CHP İstanbul Milletvekili Mehmet Sevigen Meclis Başkanlığı’na sunduğu soru önergesinde, Başbakan Erdoğan’ın, Amerika ve Avrupa’nın gündeminde olan sözde soykırım iddialarını parlamentolarından geçiren ülkelerin kararlarını görmezden gelerek, dış politikada ki başarısızlığını gizleyerek çareyi Türkiye’de yaşayan Ermenileri hedef göstermekte bulduğunu savundu.
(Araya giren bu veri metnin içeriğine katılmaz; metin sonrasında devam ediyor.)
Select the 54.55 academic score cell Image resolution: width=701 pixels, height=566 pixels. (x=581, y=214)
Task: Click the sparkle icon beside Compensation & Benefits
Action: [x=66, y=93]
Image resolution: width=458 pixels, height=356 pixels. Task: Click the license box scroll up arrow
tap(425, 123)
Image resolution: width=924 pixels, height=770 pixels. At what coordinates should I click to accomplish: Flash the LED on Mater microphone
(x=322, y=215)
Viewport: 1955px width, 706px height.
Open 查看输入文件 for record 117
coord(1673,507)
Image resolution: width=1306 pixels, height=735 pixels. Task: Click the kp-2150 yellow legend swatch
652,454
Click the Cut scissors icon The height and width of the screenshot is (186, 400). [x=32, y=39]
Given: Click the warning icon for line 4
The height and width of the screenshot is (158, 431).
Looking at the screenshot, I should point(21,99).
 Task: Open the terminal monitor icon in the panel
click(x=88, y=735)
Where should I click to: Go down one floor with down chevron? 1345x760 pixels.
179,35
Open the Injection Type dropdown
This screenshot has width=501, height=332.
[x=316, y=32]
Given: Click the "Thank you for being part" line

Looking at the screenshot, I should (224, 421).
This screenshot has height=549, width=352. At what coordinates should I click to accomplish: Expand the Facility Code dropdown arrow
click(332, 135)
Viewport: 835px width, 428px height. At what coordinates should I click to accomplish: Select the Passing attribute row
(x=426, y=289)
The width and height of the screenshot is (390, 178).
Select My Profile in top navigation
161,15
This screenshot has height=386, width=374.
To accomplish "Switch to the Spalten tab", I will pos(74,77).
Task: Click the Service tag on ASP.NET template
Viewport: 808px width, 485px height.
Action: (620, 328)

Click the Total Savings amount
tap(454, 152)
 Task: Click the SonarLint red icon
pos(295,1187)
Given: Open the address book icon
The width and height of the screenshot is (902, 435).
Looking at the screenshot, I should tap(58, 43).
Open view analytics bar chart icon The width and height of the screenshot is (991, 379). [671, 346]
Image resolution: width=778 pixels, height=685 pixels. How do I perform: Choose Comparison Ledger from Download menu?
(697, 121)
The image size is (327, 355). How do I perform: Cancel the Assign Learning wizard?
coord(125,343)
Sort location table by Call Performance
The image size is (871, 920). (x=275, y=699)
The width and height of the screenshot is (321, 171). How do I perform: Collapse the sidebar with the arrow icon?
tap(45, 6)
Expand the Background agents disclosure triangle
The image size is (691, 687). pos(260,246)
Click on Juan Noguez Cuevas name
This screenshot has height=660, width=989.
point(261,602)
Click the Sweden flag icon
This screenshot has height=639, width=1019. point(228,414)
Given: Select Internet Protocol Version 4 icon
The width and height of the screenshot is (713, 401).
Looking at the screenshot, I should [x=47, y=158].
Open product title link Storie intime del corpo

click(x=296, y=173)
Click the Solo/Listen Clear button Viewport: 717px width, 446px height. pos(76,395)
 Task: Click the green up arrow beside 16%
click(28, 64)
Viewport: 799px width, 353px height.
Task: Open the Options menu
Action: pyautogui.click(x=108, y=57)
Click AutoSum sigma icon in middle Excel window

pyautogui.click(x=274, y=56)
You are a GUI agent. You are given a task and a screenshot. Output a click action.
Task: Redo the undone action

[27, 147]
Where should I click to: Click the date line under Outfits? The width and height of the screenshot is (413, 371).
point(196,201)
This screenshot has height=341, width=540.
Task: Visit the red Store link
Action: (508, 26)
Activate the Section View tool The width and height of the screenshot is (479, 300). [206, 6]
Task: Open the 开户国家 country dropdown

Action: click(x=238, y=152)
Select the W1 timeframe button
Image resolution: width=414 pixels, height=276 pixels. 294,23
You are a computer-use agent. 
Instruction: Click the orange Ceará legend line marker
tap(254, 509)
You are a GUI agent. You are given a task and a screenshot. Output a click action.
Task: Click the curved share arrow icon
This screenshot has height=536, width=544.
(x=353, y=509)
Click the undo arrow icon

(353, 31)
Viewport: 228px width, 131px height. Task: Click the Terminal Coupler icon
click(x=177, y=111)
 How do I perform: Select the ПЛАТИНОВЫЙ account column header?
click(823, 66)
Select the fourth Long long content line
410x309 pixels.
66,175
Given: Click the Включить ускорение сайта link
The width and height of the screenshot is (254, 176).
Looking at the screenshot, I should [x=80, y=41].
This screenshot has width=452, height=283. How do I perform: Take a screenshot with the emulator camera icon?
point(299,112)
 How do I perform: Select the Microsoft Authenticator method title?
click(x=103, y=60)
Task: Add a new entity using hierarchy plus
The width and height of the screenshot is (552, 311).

Sevigen, “Görülmektedir ki, Başbakan Erdoğan’ın gözünü ne yazık ki, kin ve nefret bürümüştür. Türkiye’de yaşayan tek bir Türk vatandaşı bile burada yaşayan Ermenilere karşı bir düşmanlık beslemezken maalesef yapılan bu açıklama iki ülke vatandaşı arasına nifak sokmaktan başka bir işe yaramamıştır. Başbakan’ın bu talihsiz sözlerinden sonra Ermeni vatandaşların gözlerine günlerce uyku girmemiş, kapılarını polis ne zaman çalacak diye tedirgin olmuşlardır. Çocukları ateş üstünde yaşayan Ermeniler, korkularından tepkilerini bile ezilerek gizli gizli üstü kapalı bir şekilde dile getirmişlerdir" dedi. Sevigen Başbakan Erdoğan’a şu soruları yöneltti:
”Yaptığınız siyasi hatanın bedelini, hıncını, acısını, tek derdi ekmek parası kazanmak olan bu insanlardan mı çıkaracaksınız? Bu açıklamalarınızdan dolayı tüm dünya üzerinde Türkiye’nin bozulan bu kötü imajını nasıl düzelteceksiniz? Yaptığınız açıklamayla, Türkiye’deki Ermenileri rehine gibi, tehdit unsuru gibi görmek, hangi diplomasi, siyasi ilişki, hangi din ve hangi insanlıkla bağdaşmaktadır? Birçok ülkede kaçak yaşayan Türk vatandaşlarının da yaptığınız bu açıklamalar sebebiyle riske atılarak bulundukları ülkede yaşam haklarının tehlikeye atılacağını düşünmüyor musunuz? Tüm dünya tarafından, misafirperverliği, sıcakkanlılığı, samimiyeti, merhameti ile tanınan Türkiye’nin şimdi bu açıklamalar sonrası nasıl bir duruma düştüğünün farkında mısınız? Bu sözlerinizden sonra, korkuttuğunuz, huzursuz olan ve düzenleri bozulan bu insanların gönlünü almak bir nebze olsun kırılan kalplerini onarmak için, bütün bürokratik engelleri ortadan kaldırarak, müracaat edenleri ve Türk vatandaşlığına geçmek isteyenlerin işlerini kolaylaştırmayı düşünüyor musunuz?"